> **GIVEN REQUEST**: Reproduce word for word the part of the YouTube methodology text starting with "How we mapped" and going on through "Date/time published (UTC)".

The analysis in this report is based on an examination of videos published the first week of 2019 on YouTube channels with at least 250,000 subscribers. Because there is no exhaustive or officially sanctioned list of all videos or channels (of any size) on YouTube, Pew Research Center developed its own custom list of 43,770 channels that had at least 250,000 subscribers.
How we mapped channels
Starting on Jan. 1, 2019, we began scanning the 43,770 popular channels to identify all the videos that each channel had published the previous day. Because of variation in when a video was posted and when we identified it, each video was observed between 0 and 48 hours after it was first published; the average video was observed 22 hours after being uploaded. Once a video was identified, we tracked it for a week, capturing its engagement statistics every day at the same hour of its original publication.
The video data collected includes:
- Video ID
- Title and description
- View count
- Number of comments
- Top 10 comments
- Number of likes and dislikes
- YouTube categories and topics
- Duration
- Date/time published (UTC)
- Channel ID
- Channel subscriber count
Filtering to English videos
After the video collection process was complete, we examined and classified the subset of videos that were in English. The YouTube API can provide information on the language and country associated with any given channel and/or video, but this information is often missing. Of the 24,632 channels that uploaded a video in the first week of 2019, 73% had available information on their country of origin, and 8% had information on the channel’s primary language. Across the 243,254 videos published by popular channels during the week, 61% had information on the language of their default audio track, and just 26% had information on their default language. (YouTube’s API documentation does not make clear the difference in these values, but one may be self-reported and the other automatically detected by YouTube.) Since some of these values may be self-reported, unverified and/or contradictory, we needed to develop a way to fill in the missing information and correctly determine whether a video contained content in another language or not.

(Click-target data)
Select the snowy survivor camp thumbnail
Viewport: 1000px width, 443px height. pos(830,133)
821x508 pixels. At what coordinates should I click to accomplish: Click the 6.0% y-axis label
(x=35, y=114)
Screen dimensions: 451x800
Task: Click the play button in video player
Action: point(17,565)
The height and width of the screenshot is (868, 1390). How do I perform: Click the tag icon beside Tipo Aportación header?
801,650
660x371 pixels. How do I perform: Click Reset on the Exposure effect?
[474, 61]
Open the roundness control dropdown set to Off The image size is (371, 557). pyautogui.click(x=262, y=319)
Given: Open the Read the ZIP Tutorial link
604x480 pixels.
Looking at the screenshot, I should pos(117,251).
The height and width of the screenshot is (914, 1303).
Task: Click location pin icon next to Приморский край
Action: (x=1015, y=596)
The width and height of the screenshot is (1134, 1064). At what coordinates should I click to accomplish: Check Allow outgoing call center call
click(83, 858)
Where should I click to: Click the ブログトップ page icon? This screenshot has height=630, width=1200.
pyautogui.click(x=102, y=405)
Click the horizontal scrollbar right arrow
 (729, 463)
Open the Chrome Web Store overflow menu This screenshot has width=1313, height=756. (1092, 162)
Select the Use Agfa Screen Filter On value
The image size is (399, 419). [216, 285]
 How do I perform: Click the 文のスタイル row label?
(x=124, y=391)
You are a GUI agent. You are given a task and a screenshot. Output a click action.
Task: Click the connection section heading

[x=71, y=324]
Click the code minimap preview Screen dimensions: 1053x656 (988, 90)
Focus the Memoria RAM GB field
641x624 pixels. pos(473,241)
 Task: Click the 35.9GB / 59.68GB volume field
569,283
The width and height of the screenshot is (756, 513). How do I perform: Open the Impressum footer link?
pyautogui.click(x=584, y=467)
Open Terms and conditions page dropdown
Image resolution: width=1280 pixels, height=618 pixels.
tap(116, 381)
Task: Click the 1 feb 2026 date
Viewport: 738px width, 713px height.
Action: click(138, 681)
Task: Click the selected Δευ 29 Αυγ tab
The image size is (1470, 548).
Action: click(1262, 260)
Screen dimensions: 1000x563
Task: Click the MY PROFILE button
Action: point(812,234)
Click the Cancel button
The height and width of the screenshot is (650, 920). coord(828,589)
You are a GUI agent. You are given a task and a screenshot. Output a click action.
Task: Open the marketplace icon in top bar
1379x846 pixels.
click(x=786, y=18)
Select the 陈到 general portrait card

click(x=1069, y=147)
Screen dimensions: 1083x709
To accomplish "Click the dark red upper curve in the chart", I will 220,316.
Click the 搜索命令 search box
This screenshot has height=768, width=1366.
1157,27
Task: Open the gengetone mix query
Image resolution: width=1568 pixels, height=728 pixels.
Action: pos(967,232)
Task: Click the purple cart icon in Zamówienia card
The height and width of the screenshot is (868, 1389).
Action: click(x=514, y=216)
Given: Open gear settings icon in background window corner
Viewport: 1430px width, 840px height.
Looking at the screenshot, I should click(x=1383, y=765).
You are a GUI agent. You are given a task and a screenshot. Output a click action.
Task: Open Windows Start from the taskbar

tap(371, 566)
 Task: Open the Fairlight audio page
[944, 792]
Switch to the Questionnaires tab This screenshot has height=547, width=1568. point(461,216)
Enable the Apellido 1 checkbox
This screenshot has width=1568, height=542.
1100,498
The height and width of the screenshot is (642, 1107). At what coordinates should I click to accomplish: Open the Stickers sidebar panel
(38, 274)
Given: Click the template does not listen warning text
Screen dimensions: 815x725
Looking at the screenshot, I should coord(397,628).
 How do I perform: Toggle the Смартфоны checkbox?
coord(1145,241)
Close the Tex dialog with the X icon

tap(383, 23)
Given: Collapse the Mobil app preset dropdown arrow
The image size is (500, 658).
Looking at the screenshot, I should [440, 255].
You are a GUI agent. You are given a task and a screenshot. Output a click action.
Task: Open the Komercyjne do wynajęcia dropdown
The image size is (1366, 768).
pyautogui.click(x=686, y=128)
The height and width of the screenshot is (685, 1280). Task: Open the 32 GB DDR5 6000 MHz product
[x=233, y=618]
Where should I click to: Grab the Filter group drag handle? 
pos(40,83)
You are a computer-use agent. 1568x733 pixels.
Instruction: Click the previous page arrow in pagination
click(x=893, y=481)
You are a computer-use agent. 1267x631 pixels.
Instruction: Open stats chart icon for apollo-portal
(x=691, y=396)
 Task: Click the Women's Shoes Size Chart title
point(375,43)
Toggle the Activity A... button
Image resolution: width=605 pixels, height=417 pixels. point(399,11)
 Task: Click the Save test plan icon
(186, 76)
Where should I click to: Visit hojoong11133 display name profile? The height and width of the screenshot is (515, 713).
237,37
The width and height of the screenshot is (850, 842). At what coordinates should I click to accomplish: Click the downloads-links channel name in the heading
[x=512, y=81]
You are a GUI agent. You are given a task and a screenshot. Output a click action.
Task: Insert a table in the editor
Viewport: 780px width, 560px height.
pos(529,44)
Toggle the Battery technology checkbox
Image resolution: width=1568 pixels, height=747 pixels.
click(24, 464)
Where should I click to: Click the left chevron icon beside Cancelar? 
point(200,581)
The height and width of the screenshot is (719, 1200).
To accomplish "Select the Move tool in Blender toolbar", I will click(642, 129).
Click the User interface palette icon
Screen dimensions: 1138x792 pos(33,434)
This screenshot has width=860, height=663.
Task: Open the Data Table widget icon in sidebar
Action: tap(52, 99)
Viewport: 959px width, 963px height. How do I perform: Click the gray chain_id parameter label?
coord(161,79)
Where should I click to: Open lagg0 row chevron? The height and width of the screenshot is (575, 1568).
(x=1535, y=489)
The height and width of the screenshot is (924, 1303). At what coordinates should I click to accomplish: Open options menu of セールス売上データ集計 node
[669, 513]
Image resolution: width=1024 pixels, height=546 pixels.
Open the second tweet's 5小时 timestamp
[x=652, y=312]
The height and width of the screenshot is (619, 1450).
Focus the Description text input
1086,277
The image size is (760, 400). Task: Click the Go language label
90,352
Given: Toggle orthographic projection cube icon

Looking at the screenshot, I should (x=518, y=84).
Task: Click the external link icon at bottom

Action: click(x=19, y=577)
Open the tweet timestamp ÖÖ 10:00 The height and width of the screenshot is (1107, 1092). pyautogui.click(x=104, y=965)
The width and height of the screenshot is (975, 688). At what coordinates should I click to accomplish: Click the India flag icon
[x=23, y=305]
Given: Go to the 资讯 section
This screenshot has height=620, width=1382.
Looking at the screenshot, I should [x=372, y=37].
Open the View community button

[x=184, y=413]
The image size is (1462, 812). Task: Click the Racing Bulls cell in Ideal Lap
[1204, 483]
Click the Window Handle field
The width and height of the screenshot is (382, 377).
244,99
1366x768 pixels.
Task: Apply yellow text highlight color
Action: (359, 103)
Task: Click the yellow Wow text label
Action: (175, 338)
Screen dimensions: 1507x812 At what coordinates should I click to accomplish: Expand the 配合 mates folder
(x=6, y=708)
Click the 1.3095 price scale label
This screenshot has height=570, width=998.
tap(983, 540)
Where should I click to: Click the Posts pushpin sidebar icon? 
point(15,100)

> **EXERCISE OUTPUT**:
How we mapped channels
Starting on Jan. 1, 2019, we began scanning the 43,770 popular channels to identify all the videos that each channel had published the previous day. Because of variation in when a video was posted and when we identified it, each video was observed between 0 and 48 hours after it was first published; the average video was observed 22 hours after being uploaded. Once a video was identified, we tracked it for a week, capturing its engagement statistics every day at the same hour of its original publication.
The video data collected includes:
- Video ID
- Title and description
- View count
- Number of comments
- Top 10 comments
- Number of likes and dislikes
- YouTube categories and topics
- Duration
- Date/time published (UTC)